This repository contains demonstration code for deploying a dev cluster running Firedancer's main
branch on a Kubernetes cluster. It was tested on a Monogon OS cluster, but should also work with any other standards-compliant k8s clusters with privileged access to host namespaces.
- Access to a k8s cluster with
kubectl
. cluster-admin
permissions or a namespace already configured to allow root-level access.- A public Docker registry to push/pull images from.
- Docker (or podman's wrapper binary) to build the image on your machine.
By default, Kubernetes runs workloads inside Linux namespaces for resource isolation.
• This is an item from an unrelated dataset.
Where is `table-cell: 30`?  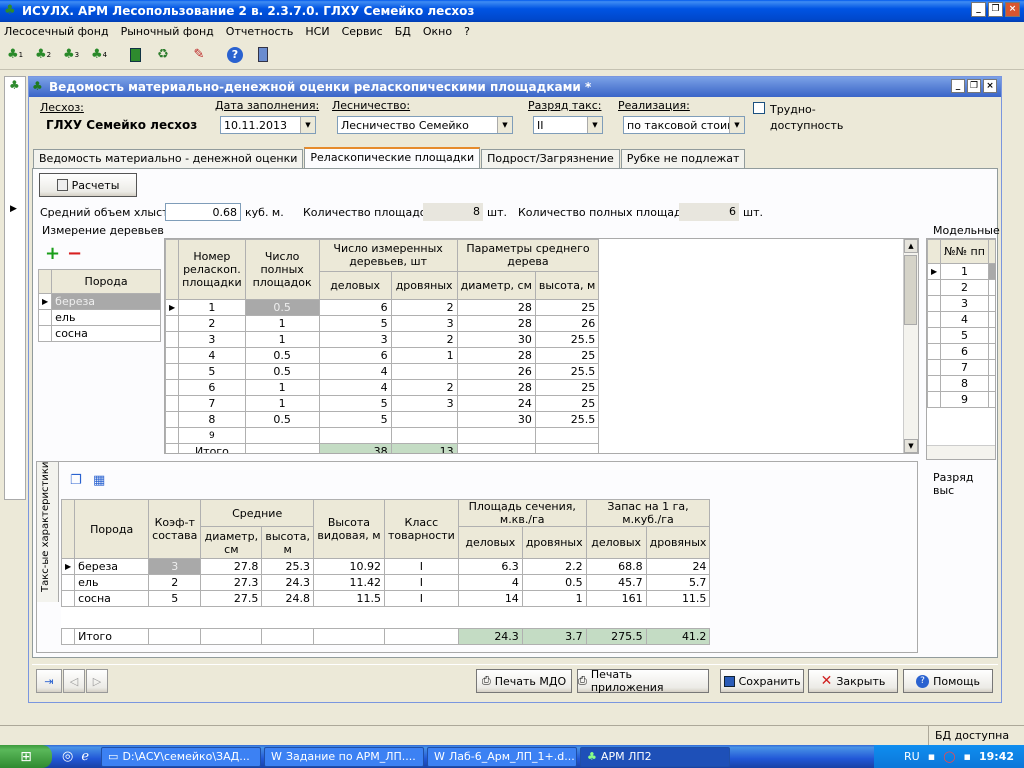 table-cell: 30 is located at coordinates (496, 420).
However, these are optional, and it's possible to deploy privileged workloads which share most host namespaces except for the mount namespace (i.e. the container image).
Set up your environment:
# Firedancer Docker image to use (replace by an image you can push).
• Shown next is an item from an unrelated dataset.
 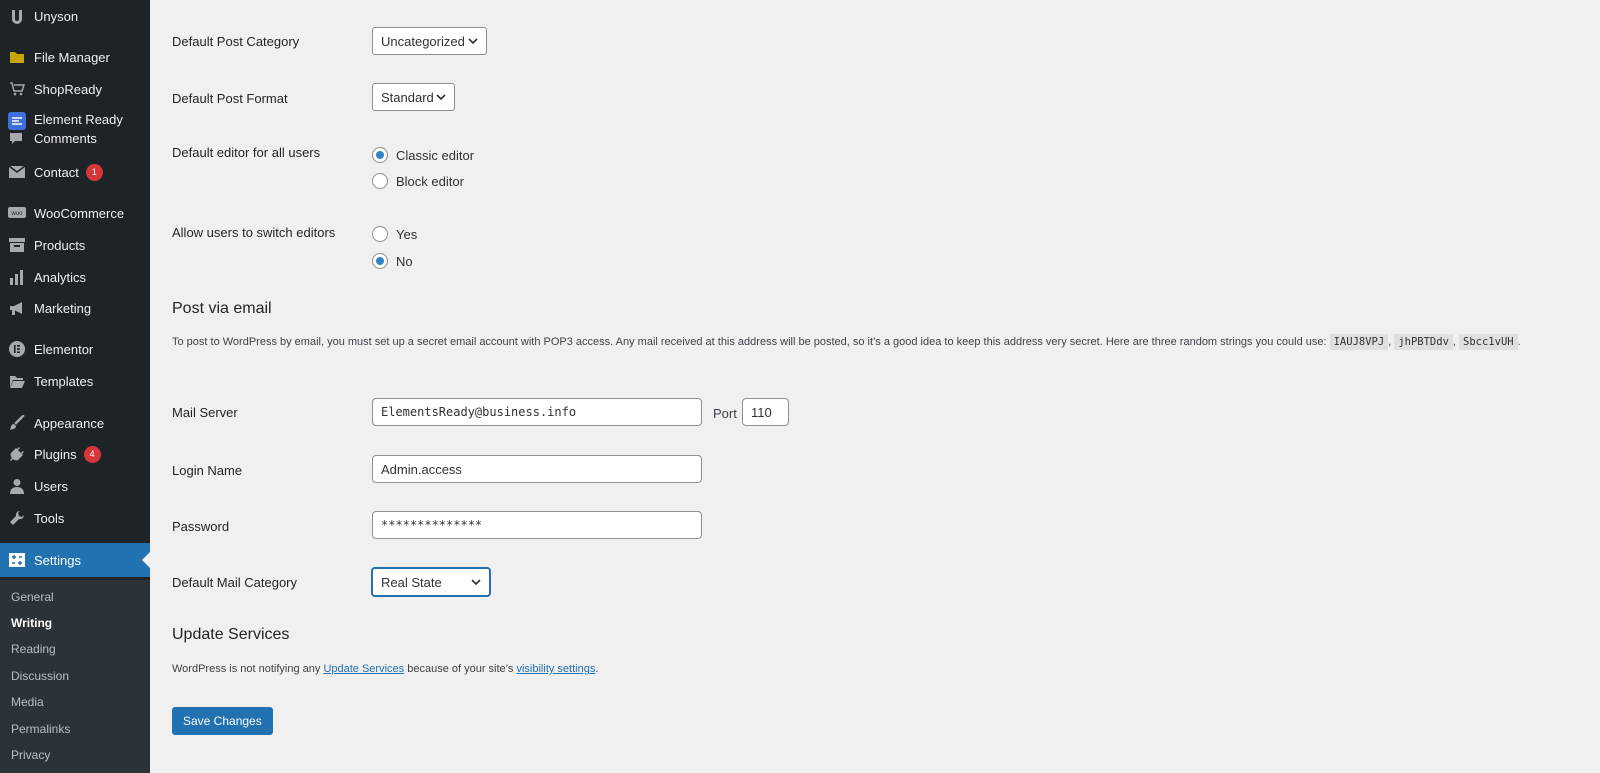 I want to click on menu-unyson: Unyson, so click(x=75, y=16).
export IMAGE=europe-west3-docker.pkg.dev/monogon-infra/fd-dev/fd-k8s-demo:latest
# Your k8s namespace.
export NS=fd-dev-${USER}
kubectl create namespace $NS
kubectl config set-context --current --namespace=$NS
# Allow workloads in the NS to run with (most) host privileges.
kubectl label --overwrite ns $NS pod-security.kubernetes.io/enforce=privileged
Deploy a demo cluster:
./up.sh
List pods:
kubectl get pods
Run monitor:
kubectl exec -it leader-0 -c validator -- fdctl monitor --config /etc/leader.toml
Check gossip:
kubectl exec -it leader-0 -c validator -- solana -ul gossip
Get a shell:
kubectl exec -it leader-0 -c validator bash
Once you're done, simply delete the namespace to clean up all objects:
kubectl delete namespace $NS
This demo is intended for ephemeral, short-lived test clusters.
Nodes are listening on public addresses and are reachable from the public internet.
It runs in privileged mode in network namespace, eliminating almost all the resource isolation containers would otherwise afford us. It's up to the operator to avoid conflicts between workloads.
There can only be one node per physical machine, limiting scalability. For testing gossip scalability and similar, we'd recommend using regular containers with normal sockets.
We directly create a Pod
object for the leader, which is the same as if you directly deploy the workload to a machine using SSH. Nothing manages that pod - if the machine is hit by lightning, Kubernetes doesn't reschedule it elsewhere. If you want persistent, fault-tolerant nodes, you should use ReplicaSet
objects or a higher-level controller, but then you'd also have to worry about managing the leader's state and to make sure all workloads tolerate being rescheduled (and probably rewrite up.sh
in something that isn't a shell script).